Top of Source document

That's 2699 -> 2732 px/s, although the period being timed is now very slightly shorter.

I'm polling the 100Hz clock bit in the IFR every time I attempt to read a pixel, which is the only place which is called often enough to be sure of getting all clock ticks. I did try the 50Hz vsync interrupt, as it happens half as often and so should have less overhead, but the extra cost of doing this:

Code: Select all

lda #vsync_irq
bit sheila+system_via+ifr
beq noclock
vs this:

Code: Select all

bit sheila+system_via+ifr
bvc noclock
...ate up the savings.

Obviously there'd be more savings if I could poll the system VIA less often, but I mustn't lose an interrupt or my timings will be wrong. It may be faster to register my own interrupt handler... the path from the ROM to IRQV1 is actually quite cheap.
David Given
http://cowlark.com

dp11
Posts: 834
Joined: Sun Aug 12, 2012 8:47 pm
Contact:

Re: 12-second Mandelbrot rendering on the BBC Master!

Post by dp11 » Sat Jun 02, 2018 6:10 pm

just a bit of tidying up really in .box

Code: Select all

    lda #&ff
    sta colourflag
    
I think the lda can be removed


before JSR hline there is this bit of code

Code: Select all

    sec
    lda boxx2
    sbc boxx1
    sta sidecount
    
This can be moved into hline. similar for vline. bne hline will need to be changed to bne hline_loop. I do wonder if hline can be unwound to do two pixels one after another. saving

Code: Select all

    lda screenx
    ror A
    bcs next
or some how use the same result which is hiding in calculate_through_cache

in .recurse we can make better use of X and Y

Code: Select all

.recurse
    clc
    lda boxx1
    adc boxx2 ; produces 9-bit result in C:A
    ror A     ; 9-bit right shift
    cmp boxx1
    beq box_too_small_x

    ldx midx
    phx
    sta midx

    clc
    lda boxy1
    adc boxy2 ; produces 9-bit result in C:A
    ror A     ; 9-bit right shift
    cmp boxy1
    beq box_too_small_y

    ldy midy
    phy
    sta midy

    ; Recurse into top left.

Bottom of Source document

▶ **What you need to do**: According to the forum post on Mandelbrot rendering, which clock bit in the IFR is polled each time a pixel is read? The data after this point is not needed for anything here.

Top of Data

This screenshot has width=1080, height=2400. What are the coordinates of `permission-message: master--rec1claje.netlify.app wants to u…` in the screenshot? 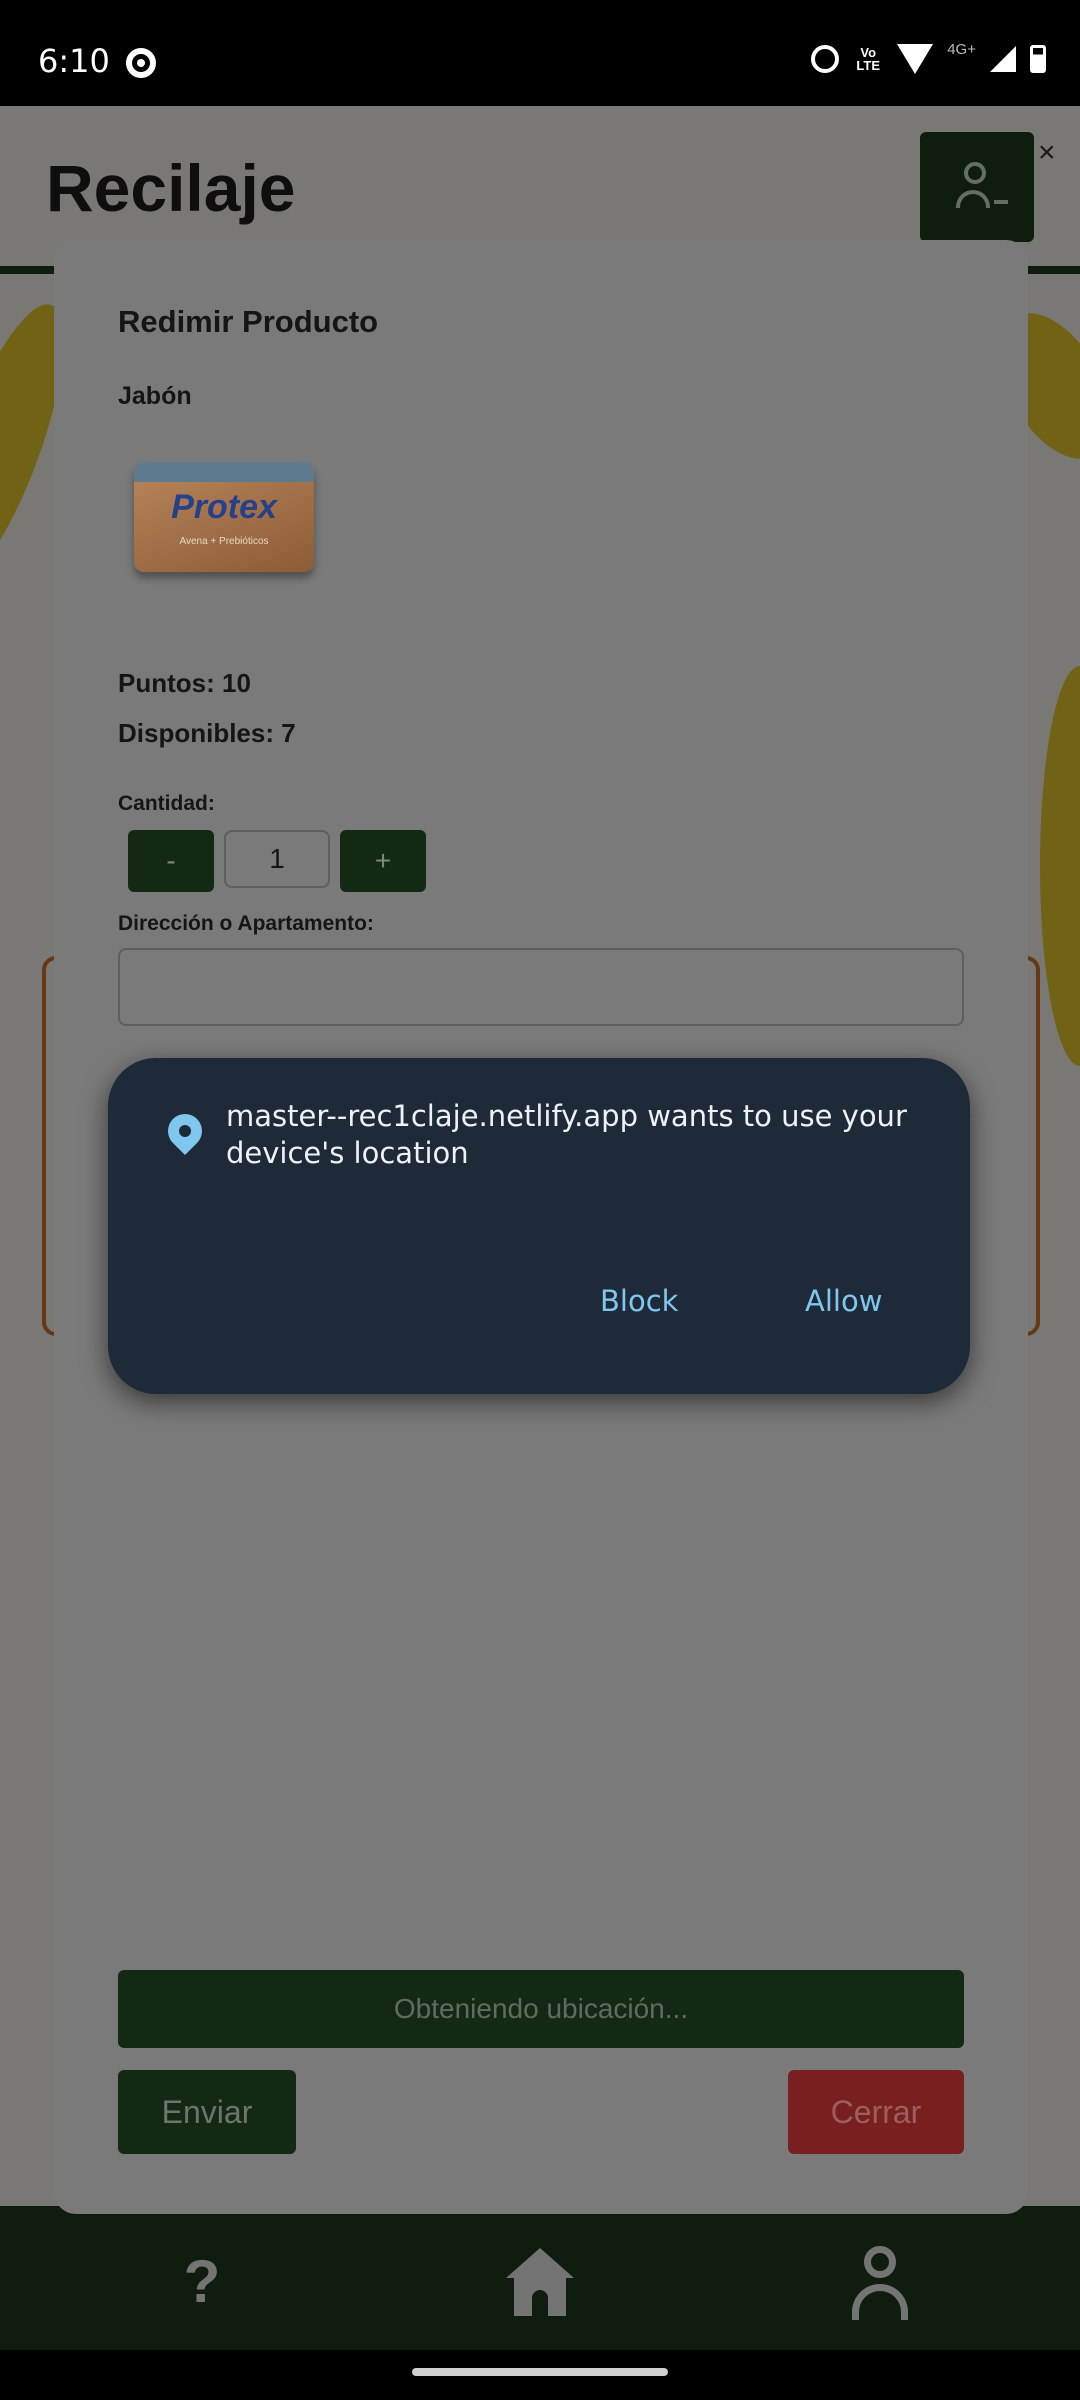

Bottom of Data

▶ **Response to the exercise**: The 100Hz clock bit.